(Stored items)
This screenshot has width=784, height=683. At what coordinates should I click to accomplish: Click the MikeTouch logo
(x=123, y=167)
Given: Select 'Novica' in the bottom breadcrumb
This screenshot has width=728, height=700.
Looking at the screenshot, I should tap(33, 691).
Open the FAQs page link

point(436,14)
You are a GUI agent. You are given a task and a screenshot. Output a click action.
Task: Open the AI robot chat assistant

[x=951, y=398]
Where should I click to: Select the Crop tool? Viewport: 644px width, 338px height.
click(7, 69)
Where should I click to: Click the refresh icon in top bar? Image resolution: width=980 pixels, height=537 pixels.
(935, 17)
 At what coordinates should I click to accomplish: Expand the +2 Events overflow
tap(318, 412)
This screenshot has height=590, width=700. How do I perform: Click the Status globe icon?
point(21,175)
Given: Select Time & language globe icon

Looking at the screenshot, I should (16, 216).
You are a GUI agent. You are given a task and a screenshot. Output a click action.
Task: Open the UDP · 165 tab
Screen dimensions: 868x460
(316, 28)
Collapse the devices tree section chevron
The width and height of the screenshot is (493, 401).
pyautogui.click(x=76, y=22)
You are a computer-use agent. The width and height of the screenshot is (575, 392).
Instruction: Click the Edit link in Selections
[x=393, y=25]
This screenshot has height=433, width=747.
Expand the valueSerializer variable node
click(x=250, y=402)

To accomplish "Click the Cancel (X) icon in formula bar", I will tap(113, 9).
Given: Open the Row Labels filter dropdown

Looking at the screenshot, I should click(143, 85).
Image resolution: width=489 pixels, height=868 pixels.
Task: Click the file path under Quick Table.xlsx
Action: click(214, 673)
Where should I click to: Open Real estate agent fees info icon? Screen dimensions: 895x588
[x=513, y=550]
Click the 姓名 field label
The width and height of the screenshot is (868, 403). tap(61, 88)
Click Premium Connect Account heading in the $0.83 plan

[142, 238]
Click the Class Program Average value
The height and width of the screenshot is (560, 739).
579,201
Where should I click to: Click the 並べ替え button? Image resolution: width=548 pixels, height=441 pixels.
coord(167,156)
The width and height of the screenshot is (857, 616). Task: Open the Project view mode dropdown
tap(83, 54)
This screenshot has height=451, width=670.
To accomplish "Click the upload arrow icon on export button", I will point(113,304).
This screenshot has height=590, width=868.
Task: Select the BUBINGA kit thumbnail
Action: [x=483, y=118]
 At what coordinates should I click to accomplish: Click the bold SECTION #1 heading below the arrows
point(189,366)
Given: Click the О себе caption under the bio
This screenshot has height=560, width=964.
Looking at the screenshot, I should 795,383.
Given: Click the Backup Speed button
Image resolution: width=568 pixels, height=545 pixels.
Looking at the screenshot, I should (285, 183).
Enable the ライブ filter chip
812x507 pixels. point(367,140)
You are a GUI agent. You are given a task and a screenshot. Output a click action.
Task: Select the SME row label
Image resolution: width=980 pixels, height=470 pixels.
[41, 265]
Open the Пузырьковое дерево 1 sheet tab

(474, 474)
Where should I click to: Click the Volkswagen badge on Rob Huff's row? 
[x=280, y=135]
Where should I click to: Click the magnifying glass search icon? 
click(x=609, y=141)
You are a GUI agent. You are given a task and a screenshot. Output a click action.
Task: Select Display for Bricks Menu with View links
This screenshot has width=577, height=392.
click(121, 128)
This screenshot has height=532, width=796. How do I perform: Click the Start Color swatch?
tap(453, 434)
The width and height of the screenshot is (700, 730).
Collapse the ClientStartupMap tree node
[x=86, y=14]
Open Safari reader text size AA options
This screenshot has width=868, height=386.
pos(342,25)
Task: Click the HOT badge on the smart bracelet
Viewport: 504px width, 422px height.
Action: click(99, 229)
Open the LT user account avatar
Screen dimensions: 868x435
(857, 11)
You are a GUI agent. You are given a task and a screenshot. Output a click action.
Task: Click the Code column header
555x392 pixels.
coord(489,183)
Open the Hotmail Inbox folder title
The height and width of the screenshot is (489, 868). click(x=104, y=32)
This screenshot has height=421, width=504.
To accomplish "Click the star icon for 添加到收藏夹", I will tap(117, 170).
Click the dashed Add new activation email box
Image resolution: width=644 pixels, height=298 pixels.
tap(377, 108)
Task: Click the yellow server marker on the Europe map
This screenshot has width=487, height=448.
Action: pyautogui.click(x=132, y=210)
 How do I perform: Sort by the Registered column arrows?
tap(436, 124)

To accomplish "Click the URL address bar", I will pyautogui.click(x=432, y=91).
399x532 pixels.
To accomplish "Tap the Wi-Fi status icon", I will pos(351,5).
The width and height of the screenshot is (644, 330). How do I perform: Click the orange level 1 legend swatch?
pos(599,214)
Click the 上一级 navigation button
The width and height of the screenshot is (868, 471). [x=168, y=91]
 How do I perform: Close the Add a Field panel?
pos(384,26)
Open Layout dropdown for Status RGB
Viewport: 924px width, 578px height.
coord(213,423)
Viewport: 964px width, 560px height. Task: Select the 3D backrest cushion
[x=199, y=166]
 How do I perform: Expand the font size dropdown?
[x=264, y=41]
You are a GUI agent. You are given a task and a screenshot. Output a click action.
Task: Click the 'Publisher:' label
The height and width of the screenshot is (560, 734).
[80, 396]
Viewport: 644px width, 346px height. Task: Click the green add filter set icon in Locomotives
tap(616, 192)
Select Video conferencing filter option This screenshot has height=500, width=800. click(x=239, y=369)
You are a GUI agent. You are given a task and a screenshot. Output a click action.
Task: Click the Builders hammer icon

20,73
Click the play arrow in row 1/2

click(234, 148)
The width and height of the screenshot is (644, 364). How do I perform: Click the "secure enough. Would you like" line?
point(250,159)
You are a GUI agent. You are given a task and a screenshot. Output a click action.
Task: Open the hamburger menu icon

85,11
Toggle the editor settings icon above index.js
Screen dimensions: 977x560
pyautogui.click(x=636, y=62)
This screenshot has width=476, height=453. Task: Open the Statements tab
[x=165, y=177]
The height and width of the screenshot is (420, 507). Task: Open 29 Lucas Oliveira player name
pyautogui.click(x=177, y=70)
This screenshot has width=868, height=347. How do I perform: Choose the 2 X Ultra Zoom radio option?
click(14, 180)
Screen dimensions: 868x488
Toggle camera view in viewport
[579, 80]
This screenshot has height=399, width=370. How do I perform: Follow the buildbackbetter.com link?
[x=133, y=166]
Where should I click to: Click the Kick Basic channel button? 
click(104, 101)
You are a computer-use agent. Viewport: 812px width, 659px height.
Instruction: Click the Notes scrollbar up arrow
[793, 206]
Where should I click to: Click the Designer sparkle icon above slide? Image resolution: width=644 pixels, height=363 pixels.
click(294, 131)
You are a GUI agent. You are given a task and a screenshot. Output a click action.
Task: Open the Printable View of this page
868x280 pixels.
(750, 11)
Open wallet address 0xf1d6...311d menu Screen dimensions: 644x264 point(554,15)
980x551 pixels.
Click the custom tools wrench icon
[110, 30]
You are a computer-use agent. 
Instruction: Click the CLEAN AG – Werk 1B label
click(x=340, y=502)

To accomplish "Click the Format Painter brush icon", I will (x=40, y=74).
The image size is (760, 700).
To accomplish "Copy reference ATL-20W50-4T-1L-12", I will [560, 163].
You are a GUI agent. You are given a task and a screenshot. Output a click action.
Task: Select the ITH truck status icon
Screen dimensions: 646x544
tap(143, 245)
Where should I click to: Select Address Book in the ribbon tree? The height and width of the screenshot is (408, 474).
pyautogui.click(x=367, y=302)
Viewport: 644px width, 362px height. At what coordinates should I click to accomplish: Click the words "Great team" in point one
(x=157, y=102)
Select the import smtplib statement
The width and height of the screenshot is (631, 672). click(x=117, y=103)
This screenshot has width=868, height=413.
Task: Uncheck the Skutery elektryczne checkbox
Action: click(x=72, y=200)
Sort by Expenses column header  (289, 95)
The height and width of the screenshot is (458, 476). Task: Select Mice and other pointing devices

Exercise goal
After locating the line holding "Click the 上一级 navigation button" above, output exactly that line and every line after it through the line holding "Task: Click the 'Publisher:' label". Include nothing else.

Response to this exercise
Click the 上一级 navigation button
The width and height of the screenshot is (868, 471). [x=168, y=91]
 How do I perform: Close the Add a Field panel?
pos(384,26)
Open Layout dropdown for Status RGB
Viewport: 924px width, 578px height.
coord(213,423)
Viewport: 964px width, 560px height. Task: Select the 3D backrest cushion
[x=199, y=166]
 How do I perform: Expand the font size dropdown?
[x=264, y=41]
You are a GUI agent. You are given a task and a screenshot. Output a click action.
Task: Click the 'Publisher:' label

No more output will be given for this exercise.